RECORDS SUPPLIED:
▼

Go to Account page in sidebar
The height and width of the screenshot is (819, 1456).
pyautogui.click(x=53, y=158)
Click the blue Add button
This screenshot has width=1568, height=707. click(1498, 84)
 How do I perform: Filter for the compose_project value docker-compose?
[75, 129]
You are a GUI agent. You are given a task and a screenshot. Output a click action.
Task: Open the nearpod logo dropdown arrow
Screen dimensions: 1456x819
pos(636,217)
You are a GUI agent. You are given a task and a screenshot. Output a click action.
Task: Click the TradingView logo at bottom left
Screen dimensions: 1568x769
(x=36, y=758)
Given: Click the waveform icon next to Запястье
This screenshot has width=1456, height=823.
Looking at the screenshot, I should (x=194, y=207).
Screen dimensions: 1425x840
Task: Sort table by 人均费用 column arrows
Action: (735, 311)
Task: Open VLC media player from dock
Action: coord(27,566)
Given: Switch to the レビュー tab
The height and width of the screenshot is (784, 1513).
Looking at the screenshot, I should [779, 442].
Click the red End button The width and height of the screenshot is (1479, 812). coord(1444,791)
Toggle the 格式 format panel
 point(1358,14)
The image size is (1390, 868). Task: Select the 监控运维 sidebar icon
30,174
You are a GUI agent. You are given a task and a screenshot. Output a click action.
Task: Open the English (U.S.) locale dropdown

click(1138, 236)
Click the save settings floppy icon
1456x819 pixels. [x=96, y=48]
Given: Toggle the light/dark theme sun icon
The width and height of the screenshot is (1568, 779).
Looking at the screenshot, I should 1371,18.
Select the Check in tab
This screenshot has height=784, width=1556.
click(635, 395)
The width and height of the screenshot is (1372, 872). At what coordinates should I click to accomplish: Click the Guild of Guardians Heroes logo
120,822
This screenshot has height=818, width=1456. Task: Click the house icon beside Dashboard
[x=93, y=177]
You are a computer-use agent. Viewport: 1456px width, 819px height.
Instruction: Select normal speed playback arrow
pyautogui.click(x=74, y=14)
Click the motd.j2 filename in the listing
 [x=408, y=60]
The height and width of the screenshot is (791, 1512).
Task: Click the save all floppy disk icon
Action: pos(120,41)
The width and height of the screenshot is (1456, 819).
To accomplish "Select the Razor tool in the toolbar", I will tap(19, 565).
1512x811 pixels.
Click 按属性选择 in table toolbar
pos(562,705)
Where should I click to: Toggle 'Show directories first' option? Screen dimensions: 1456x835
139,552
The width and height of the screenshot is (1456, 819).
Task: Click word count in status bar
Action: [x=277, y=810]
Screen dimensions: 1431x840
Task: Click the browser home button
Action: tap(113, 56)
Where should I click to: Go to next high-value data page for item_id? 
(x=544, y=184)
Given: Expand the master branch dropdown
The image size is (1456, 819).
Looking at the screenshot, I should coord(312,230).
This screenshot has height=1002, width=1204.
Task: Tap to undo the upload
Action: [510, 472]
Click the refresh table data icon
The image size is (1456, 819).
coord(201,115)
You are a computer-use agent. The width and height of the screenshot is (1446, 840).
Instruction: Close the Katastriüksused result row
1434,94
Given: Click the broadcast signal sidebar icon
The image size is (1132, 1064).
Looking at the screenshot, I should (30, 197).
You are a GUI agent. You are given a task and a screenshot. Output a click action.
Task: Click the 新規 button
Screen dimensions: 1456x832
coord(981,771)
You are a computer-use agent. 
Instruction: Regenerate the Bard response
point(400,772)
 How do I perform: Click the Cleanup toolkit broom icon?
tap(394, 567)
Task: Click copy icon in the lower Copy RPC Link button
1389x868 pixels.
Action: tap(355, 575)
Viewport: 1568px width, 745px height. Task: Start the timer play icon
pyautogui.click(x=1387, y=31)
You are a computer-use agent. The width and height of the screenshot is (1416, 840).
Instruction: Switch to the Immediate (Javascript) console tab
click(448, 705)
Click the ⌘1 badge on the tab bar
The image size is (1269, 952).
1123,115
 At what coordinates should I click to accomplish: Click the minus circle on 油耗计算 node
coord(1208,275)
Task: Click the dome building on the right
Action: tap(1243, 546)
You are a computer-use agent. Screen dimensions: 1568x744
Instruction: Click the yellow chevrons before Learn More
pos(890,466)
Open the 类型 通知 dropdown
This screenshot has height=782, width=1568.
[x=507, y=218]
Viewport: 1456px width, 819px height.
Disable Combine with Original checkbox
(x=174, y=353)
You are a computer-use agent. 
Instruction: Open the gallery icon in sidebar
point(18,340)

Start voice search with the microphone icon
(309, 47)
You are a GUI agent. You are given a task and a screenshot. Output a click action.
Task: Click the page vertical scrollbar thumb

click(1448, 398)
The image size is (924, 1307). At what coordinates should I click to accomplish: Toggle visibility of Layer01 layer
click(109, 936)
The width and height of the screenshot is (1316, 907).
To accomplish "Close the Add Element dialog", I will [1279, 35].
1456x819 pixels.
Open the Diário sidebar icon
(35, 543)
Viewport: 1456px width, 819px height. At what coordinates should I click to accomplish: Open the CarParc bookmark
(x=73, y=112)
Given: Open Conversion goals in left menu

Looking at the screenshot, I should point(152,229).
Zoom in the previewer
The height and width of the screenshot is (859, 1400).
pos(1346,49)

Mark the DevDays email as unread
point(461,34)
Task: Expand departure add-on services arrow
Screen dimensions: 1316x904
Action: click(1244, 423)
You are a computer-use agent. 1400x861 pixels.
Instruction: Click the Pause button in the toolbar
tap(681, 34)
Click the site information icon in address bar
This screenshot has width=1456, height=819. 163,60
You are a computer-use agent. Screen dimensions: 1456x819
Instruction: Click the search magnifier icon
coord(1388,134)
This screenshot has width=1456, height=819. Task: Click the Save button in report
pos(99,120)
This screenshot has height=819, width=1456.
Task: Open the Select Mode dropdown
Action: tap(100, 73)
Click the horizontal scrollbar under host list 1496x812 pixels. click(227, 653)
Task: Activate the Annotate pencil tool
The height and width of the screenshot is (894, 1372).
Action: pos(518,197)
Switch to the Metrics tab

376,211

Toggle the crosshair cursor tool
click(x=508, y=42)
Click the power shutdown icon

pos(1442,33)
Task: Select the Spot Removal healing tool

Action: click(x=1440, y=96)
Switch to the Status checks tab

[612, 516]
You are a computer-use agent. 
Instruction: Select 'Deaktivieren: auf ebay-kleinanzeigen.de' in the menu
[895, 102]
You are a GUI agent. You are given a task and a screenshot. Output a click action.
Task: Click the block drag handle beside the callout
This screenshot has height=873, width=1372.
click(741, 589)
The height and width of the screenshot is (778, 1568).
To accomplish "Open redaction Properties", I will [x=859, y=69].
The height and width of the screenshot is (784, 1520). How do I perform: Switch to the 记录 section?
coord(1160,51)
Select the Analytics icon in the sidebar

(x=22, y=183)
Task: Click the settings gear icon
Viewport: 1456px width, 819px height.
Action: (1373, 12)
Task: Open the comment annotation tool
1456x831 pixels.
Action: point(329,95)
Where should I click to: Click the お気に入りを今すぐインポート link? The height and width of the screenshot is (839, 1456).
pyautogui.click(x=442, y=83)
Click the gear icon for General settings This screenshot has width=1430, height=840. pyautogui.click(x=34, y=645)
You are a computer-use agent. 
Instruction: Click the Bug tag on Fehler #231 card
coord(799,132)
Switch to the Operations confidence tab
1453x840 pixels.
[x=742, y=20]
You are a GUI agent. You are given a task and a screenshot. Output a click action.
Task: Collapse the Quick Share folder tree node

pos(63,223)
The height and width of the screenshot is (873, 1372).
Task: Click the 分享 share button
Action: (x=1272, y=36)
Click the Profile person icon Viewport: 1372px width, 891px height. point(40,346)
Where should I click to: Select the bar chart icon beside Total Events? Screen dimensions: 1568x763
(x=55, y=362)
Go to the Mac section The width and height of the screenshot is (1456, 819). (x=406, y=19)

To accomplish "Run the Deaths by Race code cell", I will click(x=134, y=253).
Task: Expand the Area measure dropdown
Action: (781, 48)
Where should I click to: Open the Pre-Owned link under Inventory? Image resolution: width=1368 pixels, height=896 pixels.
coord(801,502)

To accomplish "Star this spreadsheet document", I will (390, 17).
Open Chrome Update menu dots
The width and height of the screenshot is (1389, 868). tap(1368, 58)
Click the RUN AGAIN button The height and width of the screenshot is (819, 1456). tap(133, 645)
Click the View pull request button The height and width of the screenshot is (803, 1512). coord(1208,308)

▲

WORK TASK: Provide the number of lines above that include the string "gear", with no other words.

EXERCISE RESULT: 2